Diversity News

Jacqueline Francis: Making Race: Modernism and "Racial Art" in America

Posted on Tuesday, February 7, 2012, by Lindsey Westbrook


Making Race: Modernism and "Racial Art" in America
University of Washington Press, 2011
Paperback, 256 pages, $40

Jacqueline Francis (Visual and Critical Studies and Painting/Drawing faculty) explores the flowering of racial art rhetoric in criticism and history published in the 1920s and 1930s, and analyzes its underlying presence in contemporary discussions of artists of color. She specifically looks at the cases of Malvin Gray Johnson, Yasuo Kuniyoshi, and Max Weber, three New York artists whose work was popularly assigned to the category of "racial art" in the interwar years of the 20th century.
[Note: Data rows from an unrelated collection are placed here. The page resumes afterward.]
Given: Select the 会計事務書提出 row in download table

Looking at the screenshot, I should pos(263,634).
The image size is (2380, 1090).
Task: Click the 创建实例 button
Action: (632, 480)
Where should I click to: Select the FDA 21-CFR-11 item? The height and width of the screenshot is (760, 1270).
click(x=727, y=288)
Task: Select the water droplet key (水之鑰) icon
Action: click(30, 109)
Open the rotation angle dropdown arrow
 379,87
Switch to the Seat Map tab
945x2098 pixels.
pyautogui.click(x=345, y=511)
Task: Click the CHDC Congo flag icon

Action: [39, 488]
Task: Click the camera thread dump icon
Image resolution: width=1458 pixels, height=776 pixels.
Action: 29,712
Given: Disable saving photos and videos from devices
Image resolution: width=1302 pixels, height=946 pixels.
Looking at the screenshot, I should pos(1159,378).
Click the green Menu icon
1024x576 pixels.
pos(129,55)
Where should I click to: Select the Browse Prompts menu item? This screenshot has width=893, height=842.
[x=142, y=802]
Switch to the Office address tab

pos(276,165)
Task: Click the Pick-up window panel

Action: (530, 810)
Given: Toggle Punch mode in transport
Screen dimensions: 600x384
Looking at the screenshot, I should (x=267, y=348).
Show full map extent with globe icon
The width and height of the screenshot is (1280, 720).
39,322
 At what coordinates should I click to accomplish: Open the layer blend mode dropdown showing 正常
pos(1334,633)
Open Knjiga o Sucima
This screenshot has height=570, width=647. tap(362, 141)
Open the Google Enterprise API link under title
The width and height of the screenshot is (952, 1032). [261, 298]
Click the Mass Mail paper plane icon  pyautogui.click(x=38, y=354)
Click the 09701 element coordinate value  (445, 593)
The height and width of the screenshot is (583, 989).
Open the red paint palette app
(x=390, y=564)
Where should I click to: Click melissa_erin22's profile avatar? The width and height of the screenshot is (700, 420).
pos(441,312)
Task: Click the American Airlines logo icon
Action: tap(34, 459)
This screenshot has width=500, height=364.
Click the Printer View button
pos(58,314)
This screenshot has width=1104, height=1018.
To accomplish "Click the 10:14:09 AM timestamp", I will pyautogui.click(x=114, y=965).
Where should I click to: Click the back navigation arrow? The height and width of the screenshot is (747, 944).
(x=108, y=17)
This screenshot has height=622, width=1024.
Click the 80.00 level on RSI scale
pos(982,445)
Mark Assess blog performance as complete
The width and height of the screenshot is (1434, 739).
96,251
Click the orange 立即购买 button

The term was widely used by critics and the public at the time, and was an unexamined, unquestioned category for the work of non-whites (such as Johnson, an African American), non-Westerners (such as Kuniyoshi, a Japanese-born American), and ethnicized non-Christians (such as Weber, a Russian-born Jewish American). The discourse on racial art is a troubling chapter in the history of early American modernism that has not, until now, been sufficiently documented. Francis juxtaposes the work of these three artists in order to consider their understanding of the category and their stylistic responses to the expectations created by it, in the process revealing much about the nature of modernist art practices.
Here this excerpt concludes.